Monday, October 23, 2006

Dawkins & Harris: correct moral analysis but an unscholarly sociology & exegesis

I agree with Sam Harris and Richard Dawkins. In terms of their observation that many who wear their biblical literalism on their sleeves turn around and advocate some really ugly things. I heard Sam Harris on a podcast recently where he complained about "maniacs" who not only knew Karl Rove's phone number but also got weekly updates from him. He was of course talking about a certain set of evangelical Christians who have high ranking influence with the Republican leadership in Washington.

In a recent Boing Boing posting, Harris is quoted:
"It is, therefore, not an exaggeration to say that if the city of New York were suddenly replaced by a ball of fire, some significant percentage of the American population would see a silver-lining in the subsequent mushroom cloud, as it would suggest to them that the best thing that is ever going to happen was about to happen: the return of Christ."
The same article quotes Richard Dawkins' analysis of the same folks:
"The political ascendancy today values embryonic cells over adult people. It obsesses about gay marriage, ahead of genuinely important issues that actually make a difference to the world."
Now in this blog I've ranted as much at the Religious Right as these two guys have. I agree that much of the Right's agenda is a celebration of brutality and greed and exploitation, something that any decent-hearted person would rightly rise against.

But does a belief in an actual and literal Second Coming (there are many flavors of this belief) necessarily require a delight in nuclear holocausts? I don't think one necessarily flows from the other.

The problem is that these two dudes engage in as much sloppy scholarship as the Religious Right. Not only in ignoring that there are a variety of traditions in approaching to the constituitive texts in Christianity (sloppy scholarship in sociology) but also in claiming that the higher view, the more literal reading of these texts requires jumping on the brutality & exploitation bandwagon (sloppy scholarship in exegesis). My reading doesn't take me to where Dawkins & Harris go. And I cannot help but conclude I've read a whooole lot more of what they have of the constituitive texts themselves.

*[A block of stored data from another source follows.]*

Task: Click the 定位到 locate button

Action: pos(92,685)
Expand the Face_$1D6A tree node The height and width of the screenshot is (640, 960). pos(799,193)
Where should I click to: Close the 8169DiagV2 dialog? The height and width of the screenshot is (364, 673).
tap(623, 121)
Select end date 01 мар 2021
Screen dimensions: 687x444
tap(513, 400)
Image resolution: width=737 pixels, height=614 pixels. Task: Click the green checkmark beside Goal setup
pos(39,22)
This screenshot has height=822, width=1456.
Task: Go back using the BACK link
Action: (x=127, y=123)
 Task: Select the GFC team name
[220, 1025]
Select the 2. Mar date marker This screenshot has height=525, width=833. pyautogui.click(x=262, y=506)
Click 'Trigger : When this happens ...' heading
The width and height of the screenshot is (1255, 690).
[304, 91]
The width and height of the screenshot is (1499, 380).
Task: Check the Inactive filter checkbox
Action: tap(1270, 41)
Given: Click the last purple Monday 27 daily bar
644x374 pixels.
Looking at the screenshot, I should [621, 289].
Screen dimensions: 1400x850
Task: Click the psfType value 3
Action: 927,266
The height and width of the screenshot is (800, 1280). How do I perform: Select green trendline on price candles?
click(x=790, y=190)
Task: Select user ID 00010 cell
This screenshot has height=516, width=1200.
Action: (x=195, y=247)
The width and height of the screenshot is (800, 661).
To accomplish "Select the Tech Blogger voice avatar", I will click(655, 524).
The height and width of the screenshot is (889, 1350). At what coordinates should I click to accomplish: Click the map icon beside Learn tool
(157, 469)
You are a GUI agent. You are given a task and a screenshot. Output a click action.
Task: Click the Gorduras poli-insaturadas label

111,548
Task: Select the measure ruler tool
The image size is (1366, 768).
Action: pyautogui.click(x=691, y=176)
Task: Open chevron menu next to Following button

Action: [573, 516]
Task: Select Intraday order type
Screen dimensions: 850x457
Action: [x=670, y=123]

Maybe one could pick out a few verses out of context, but that only makes my point. My conviction is that the sum and total of the biblical record not only offers compassion in the Law's demands of restraint in how we deal with neighbor and enemy, but also offers compassion in terms of Christ's willing to suffer for our sins against neighbor. This total of the biblical record is something entirely different from the total of sermons preached by pastors who subscribed to the Christian Coalition in the 1980's. I may blog more about this if there is interest.

Let me close with a quote from C.S. Lewis from Mere Christianity. Here Lewis is talking about the Law, and is trying to convince us of our own sense of sin. But notice the three words he uses to describe sin in this passage. Then ask yourself if these are words the Religious Right would use as synonyms for sin, and whether if a God is good if these items are "issues that actually make a difference to the world."
For the trouble is that part of you is really on [God's] side and agrees with his disapproval of human greed and trickery and exploitation."